Você pode fazer esse registro das seguintes formas:

- No Livro de Ocorrências do Condomínio, se você viver em um;

- Junto à Associação de Moradores, caso você more em um Bairro que possua;

- Com um Boletim de Ocorrências, na Delegacia da Polícia Militar.

4 – Tomar as medidas necessárias:

Por fim, recomendo as seguintes medidas:

Conversar com o Síndico ou Presidente da Associação dos Moradores para averiguar se existem outras reclamações no mesmo sentido e acerca da possibilidade de convocar uma Assembleia Extraordinária para debater o que pode ser feito para evitar que a perturbação ocorra novamente.
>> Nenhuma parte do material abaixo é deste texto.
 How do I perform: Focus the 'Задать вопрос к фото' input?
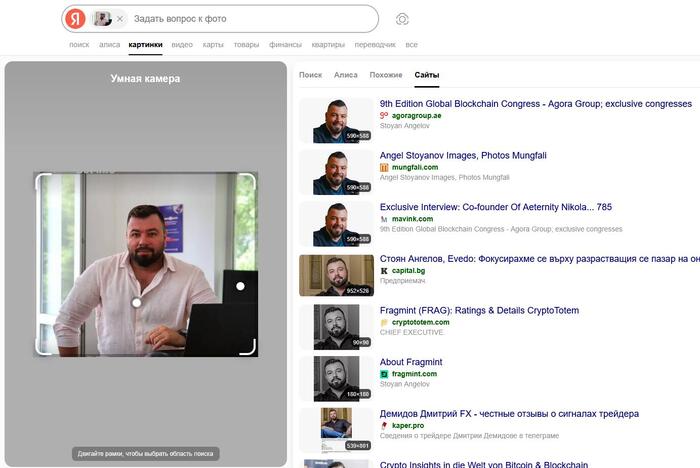(x=250, y=19)
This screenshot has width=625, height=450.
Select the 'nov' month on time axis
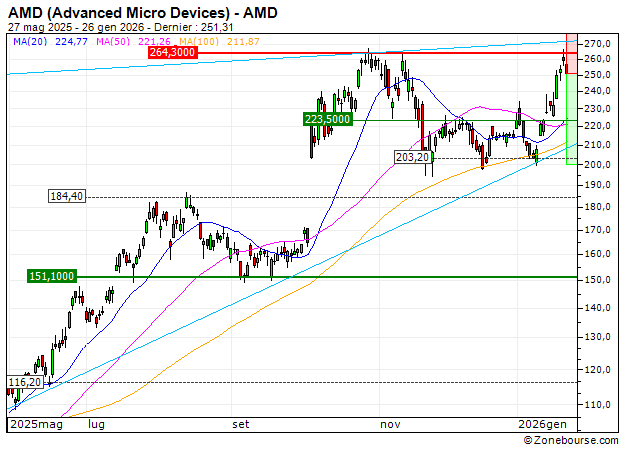tap(390, 424)
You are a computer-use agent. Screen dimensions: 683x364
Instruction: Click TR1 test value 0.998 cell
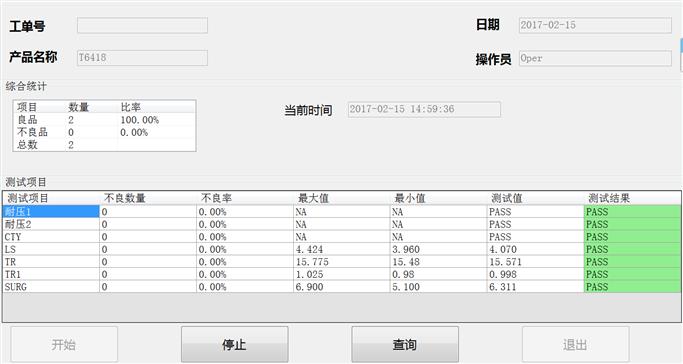pyautogui.click(x=535, y=275)
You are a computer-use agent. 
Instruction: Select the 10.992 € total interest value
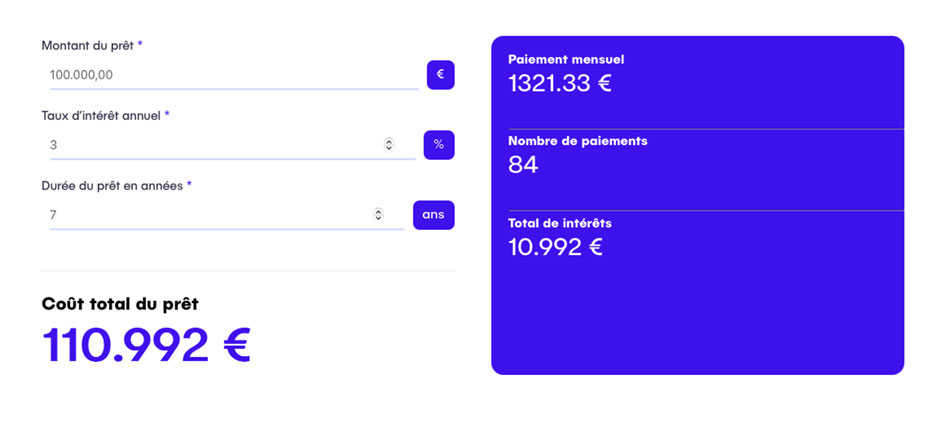pyautogui.click(x=555, y=247)
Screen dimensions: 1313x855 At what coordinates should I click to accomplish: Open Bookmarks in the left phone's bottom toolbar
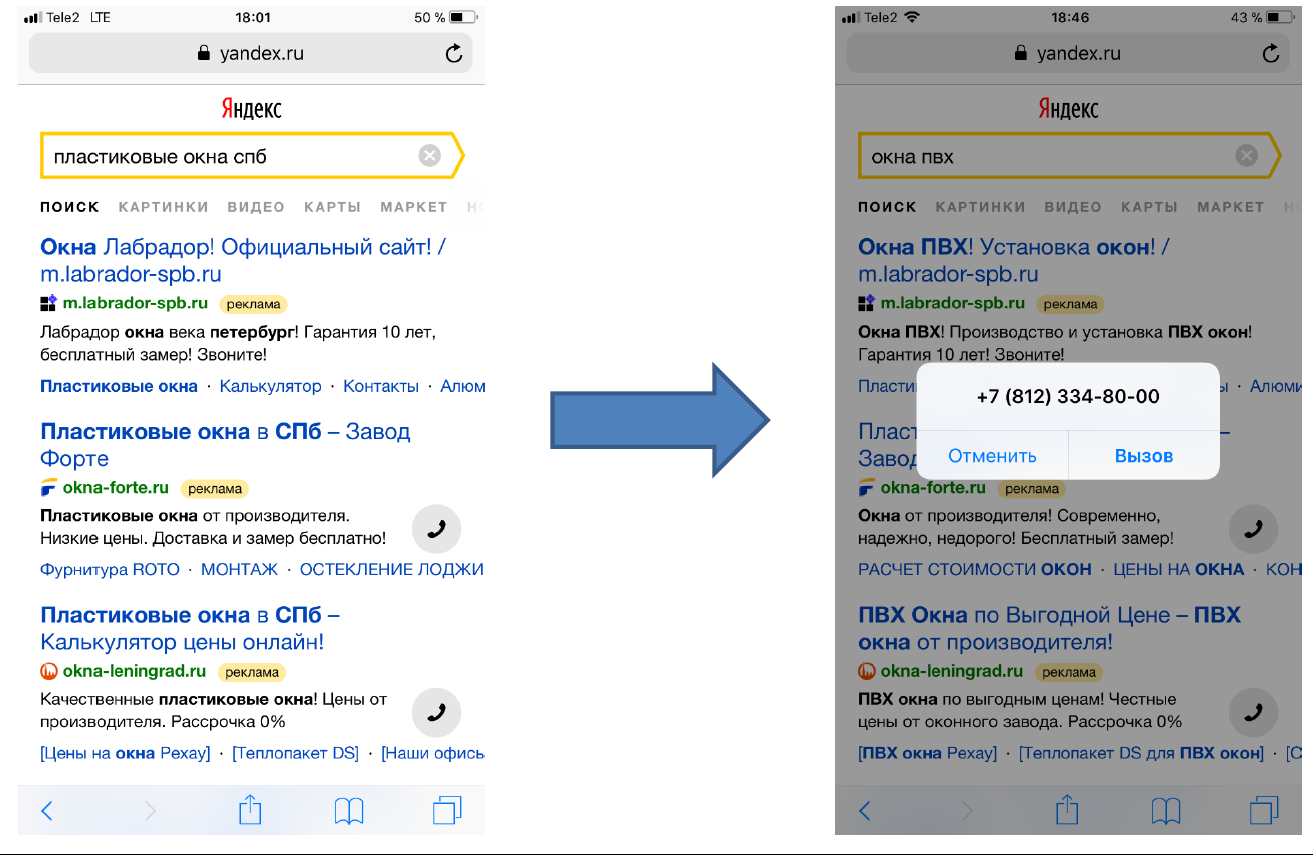tap(348, 810)
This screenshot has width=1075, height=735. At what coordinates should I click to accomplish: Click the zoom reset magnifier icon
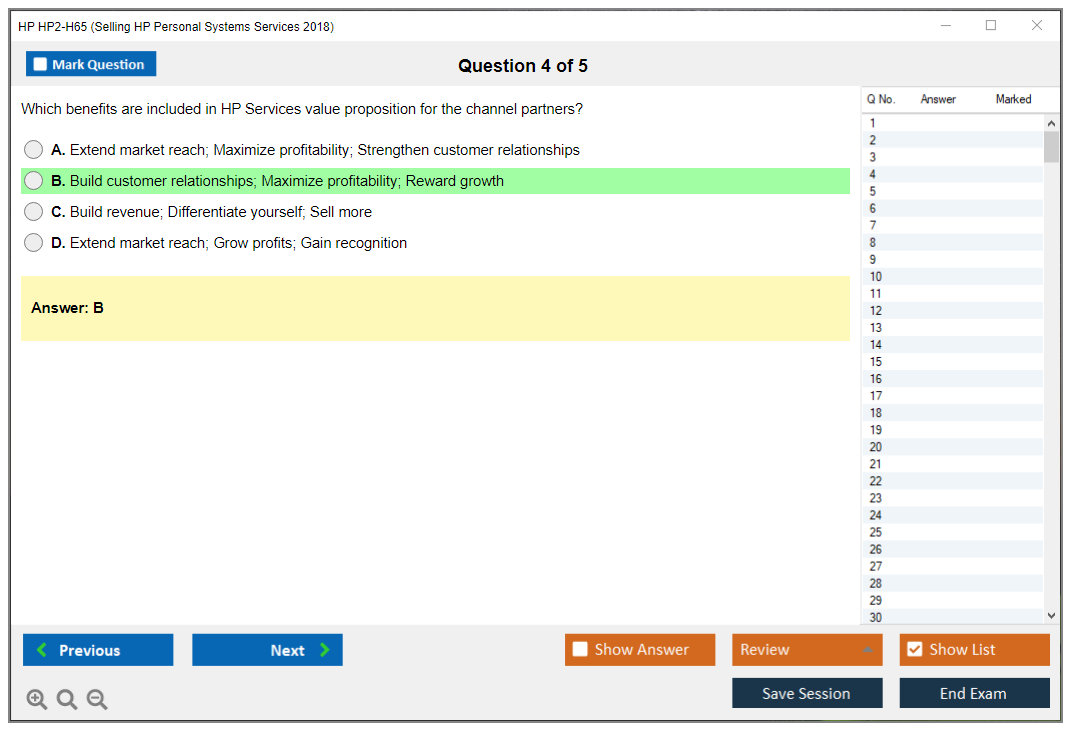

Nesse momento, os presentes podem deliberar sobre advertir, por escrito, o condômino antissocial (que é o termo técnico para o morador que não se adequa às regras de convivência do local), além de multá-lo, caso a advertência não seja suficiente. O valor pode chegar a 10 vezes o valor da contribuição mensal.

Procurar um Advogado Especializado em Direito Imobiliário para elaborar uma Notificação Extrajudicial. Essa é a última medida a ser tomada antes do processo judicial propriamente dito, que necessita de muitas provas do incômodo acima do normal e repetido, que não pôde ser resolvido fora do judiciário. Lembrando que esse é sempre o ÚLTIMO recurso, dado que as ações judiciais são caras, demoradas e necessitam de muitas provas, podendo conter perícia, prova documental e testemunhal.

Sendo assim, a melhor solução, por ser mais rápida e mais barata é, sempre, o diálogo e o acordo entre as partes.